Через семь секунд индикатор на бровной дуге, до тех пор невидимый, загорелся синим, тогда оракул заговорил на моем языке, хоть и с небольшим акцентом, протягивая гласные.
— Теперь поговорим, да, Борг? Верный код языка, верно?
— Верно, старик.
— Я Рутур, Борг.
— Я…
— Не произноси имени, Шершень Древности, ухо деда– Рутура может не выдержать напора величия gohibi.
Дед развел руками и отпил жижу из чашки. Все его движения были нарочито медленными, не хотел
случайно спровоцировать.Похоже модуль не мог перевести некоторые понятия, так как на кхунском не находилось аналогов. Впрочем, смысл и так очевиден. Лесть, напускное добродушие. И оно меня, конечно, ни в чем не убеждало.
Стоило отметить, в убежище не было взрослых мужских особей. По крайней мере рыбаки, выжившие копейщики и тот белошкурый стрелок отсутствовали, значит они в засаде, выжидают момента для нападения.
— Ты, Рутур, тут вождь?
— Нет, Шершень. Вождя ты загнал в хладную тоску, когда проснулся.
— А кто ты тогда, Рутур? Выглядишь не больно-то обычным. Отличаешься.
— Я хранитель, Шершень Древности, dibo sef, свидетель поколений.
— Что хранишь?
— Народ, — он пожал плечами.
— От того, чтобы они все не померли?
— Ihon. Если так случится gohibi хранителю и предкам станет немножечко неловко. Что делать хранителю, когда не осталось объектов, которые нужно хранить?

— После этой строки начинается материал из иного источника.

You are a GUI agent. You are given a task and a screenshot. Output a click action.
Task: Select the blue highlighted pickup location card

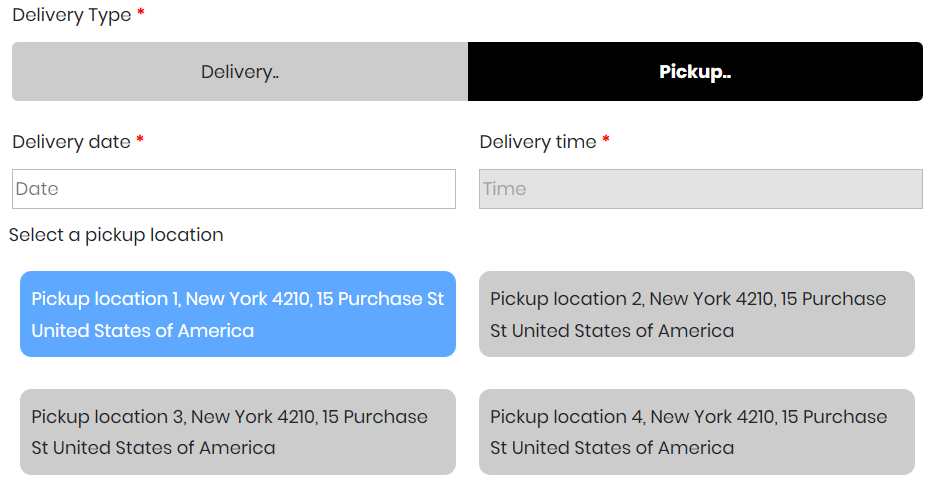point(238,314)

Он отпил вновь, я спросил:
— Ты знаешь мой язык?
— Малышка-кхари знает, — Рутур указал когтем на раздутую опухоль.
— У него языковой модуль, — пояснила Желчь.
А то я не понял. Спросил, чтобы молча не сидеть.
Услышать комментарий из наруча, Рутур не ожидал. Лицо его вытянулось, он широко раскрыл пасть, во всех деталях показывая клыки. Сморщился весь как-то и аккуратно хлопнул в ладоши.
— А ты, Шершень, не один вырвался из хладной тоски и добрался до rahshim opaly. Какой находчивый Borg. Мое дивление тебе kin.
Мне естественно на его “дивление” плевать.
— От чего ты, Рутур, так отличаешься?
— Что интересует, Шершень?
— Хочу знать каким образом так получилось. Почему так? По какому закону так скрутилась реальность?
— Борг, а почему дитя отличается от взрослого?
— Это не ответ.
— Почему рыбак не воин?
— Ты все еще не отвечаешь.
Он высунул почерневший кончик языка:
— Я знаю Borg, что я не делаю. Тебе пересказать hantim? Расхвалить гены rahshim? Или сказать где и когда деда-Рутур первый раз вкусил мёд, полюбив звезды раз и навсегда? — пасть растянулась широко-широко.
— Мёд?
О чем он вообще?
— О, Gdoin, Borg, — рассмеявшись, он покачал головой. — Ты настолько не помнишь себя, Шершень-воитель? Такая жалость. Мое нутро sef горести от твоей непросвещённости.
Не больно-то эта тварь горевала. В словах насмешка. Меня это не зацепило: был на взводе.
Рутур достал костяную трубку из чехла, вшитого в ковер с его стороны. Один тычок когтем и забивка в чаше разгорелась. Раскурив, он выпустил сиреневые комья дыма.